Natural History Evaluation of Charcot Marie Tooth Disease (CMT) Types CMT1B, CMT2A, CMT4A, CMT4C, and Others (INC-6601)
Charcot-Marie-Tooth Disease / Posted 3 weeks ago
This is an observational longitudinal study to determine the natural history and genotype-phenotype correlations of disease causing mutations in Charcot Marie Tooth disease (CMT) type 1B (CMT1B), 2A (CMT2A), 4A (CMT4A), and 4C (CMT4C).
The investigators will also be determine the capability of the newly developed CMT Pediatric Scale (CMT Peds scale) and the Minimal Dataset to measure impairment and perform longitudinal measurements in patients with multiple forms of CMT over a five year window
The inherited peripheral neuropathies are often called Charcot Marie Tooth Disease (CMT), named after the three physician scientists who first described them. These are a heterogenous group of disorders caused by mutations in more than 50 different genes. The diseases cause weakness and loss of sensation in patients. There are no effective treatments for any forms of CMT. There is also limited information on the natural history of how any of the different types of CMT progress and limited outcome measures to measure impairment. The purpose of INC is to investigate the natural history of the different types of CMT, to identify genes that modify the severity of individual types of CMT, to develop and test outcome measures for children with CMT, to develop an interactive website for patients with CMT and to develop the knowledge needed to perform clinical trials in patients with CMT.

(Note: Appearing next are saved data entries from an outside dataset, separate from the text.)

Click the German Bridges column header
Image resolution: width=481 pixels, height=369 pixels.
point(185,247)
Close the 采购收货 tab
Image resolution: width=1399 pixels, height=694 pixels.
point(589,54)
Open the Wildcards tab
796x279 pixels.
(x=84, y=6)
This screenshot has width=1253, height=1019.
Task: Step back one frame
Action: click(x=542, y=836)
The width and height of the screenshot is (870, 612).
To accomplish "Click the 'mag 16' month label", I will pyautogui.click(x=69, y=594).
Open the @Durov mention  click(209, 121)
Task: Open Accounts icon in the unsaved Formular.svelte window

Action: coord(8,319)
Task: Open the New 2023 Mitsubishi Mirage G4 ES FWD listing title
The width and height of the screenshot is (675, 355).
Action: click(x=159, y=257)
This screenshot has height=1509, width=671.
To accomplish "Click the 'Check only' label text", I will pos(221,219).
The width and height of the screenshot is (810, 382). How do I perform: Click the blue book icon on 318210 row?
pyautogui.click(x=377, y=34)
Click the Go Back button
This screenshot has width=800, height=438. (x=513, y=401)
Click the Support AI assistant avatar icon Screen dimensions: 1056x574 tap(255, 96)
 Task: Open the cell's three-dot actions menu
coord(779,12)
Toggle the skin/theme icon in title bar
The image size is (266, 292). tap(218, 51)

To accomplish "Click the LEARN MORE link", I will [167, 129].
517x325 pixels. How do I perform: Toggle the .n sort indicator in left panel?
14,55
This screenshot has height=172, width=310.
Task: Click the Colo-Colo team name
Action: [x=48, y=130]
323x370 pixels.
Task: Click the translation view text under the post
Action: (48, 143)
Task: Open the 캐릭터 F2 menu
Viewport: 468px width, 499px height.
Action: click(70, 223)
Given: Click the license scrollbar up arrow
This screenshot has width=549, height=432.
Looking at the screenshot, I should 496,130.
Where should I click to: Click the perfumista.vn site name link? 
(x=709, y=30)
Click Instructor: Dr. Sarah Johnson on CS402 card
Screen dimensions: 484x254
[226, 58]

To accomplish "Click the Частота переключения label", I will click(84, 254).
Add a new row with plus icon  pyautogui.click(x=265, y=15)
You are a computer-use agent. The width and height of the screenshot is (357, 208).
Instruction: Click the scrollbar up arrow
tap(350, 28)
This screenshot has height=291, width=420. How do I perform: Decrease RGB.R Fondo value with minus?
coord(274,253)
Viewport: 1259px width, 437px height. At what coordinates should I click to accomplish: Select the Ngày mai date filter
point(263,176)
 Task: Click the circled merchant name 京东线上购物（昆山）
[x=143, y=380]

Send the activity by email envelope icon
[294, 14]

To do this, people who have, are suspected to have, or have a family history of an inherited neuropathy will take part in a full-day evaluation. These patients are being seen in order to receive a possible diagnosis of CMT and clinical care, but may also choose to participate in this research project. Most of the testing being performed would be done as part of the standard of care for diagnosing and treating a patient with an inherited neuropathy. Additional testing may be performed on certain subjects if applicable, but the majority of subjects who volunteer for this study are allowing us to use the clinical information obtained during their visit as coded data for natural history purposes and to develop outcome measures.